Glenn Mulcaire’s notebooks have been making waves today as the phone hacking inquiry rumbles on. Twenty-eight News International employees are named in a notebook. The notebook also has a references to The Sun and Daily Mirror, which suggest that phone hacking may have happened at other papers.
Robert Jay QC, counsel to the inquiry, said that senior executives had either condoned hacking or did not do the proper checks. In either case there was ‘room for a Nelsonian blind eye’ towards the ‘thriving cottage industry’.
Some of the notes that corresponded to News of the World employees reveals that they made 1,453 separate requests for information from Mulcaire.
The private detective also wrote ‘The Sun’ and a name relating to the Daily Mirror in his notebooks.
Mulcaire was imprisoned with the News of the World’s former royal editor Clive Goodman in January 2007 after they admitted intercepting voicemail messages left on phones belonging to members of the royal family.
The inquiry heard that the investigator’s notes relating to the royal aides are marked ‘Clive’, ‘private’ and with the name of ‘A’, who cannot be named for fear of prejudicing the ongoing police investigation into phone hacking.
Robert Jay QC said: ‘One possible inference to be drawn is that ”A” was working with or for Goodman, and he or she may have instructed Mulcaire to carry out an interception.
‘It might be argued that ”A” could have been acting independently of Goodman, but that would not make much sense since Goodman was the royal editor.’
Mr Jay added: ‘Either News International senior management knew what was going on at the time and therefore, at the very least, condoned this illegal activity.
‘Or they didn’t and News International’s systems failed to the extent that there was failure in supervision, failure of oversight with possible failures of training and corporate ethos and checking of expenses claims.
‘And there’s room for a Nelsonian blind eye.

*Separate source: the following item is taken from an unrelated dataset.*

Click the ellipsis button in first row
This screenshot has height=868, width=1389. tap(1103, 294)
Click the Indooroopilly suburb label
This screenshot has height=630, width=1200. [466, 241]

In either version, we have clear evidence of a generic, systematic or cultural problem.
He added: ‘I suggest that it would not be unfair to comment that it was at the very least a thriving cottage industry.’
Mulcaire also hacked the phones of publicist Max Clifford, football agent Sky Andrew, chairman of the Professional Footballers Association Gordon Taylor, MP Simon Hughes and supermodel Elle Macpherson.
In total about 28 legible corner names are legible in the 11,000 pages of notes that police seized from Mulcaire, which relate to a total of 2,266 taskings and the names of 5,795 potential victims, the inquiry heard.
Lord Justice Leveson this morning opened the inquiry into media standards that was set up after the News of the World phone hacking scandal.
He is examining the ‘culture, practices and ethics of the press’.
The Court of Appeal judge was watched by Bob Dowler, the father of murdered schoolgirl Milly Dowler. Her phone was hacked by the News of the World.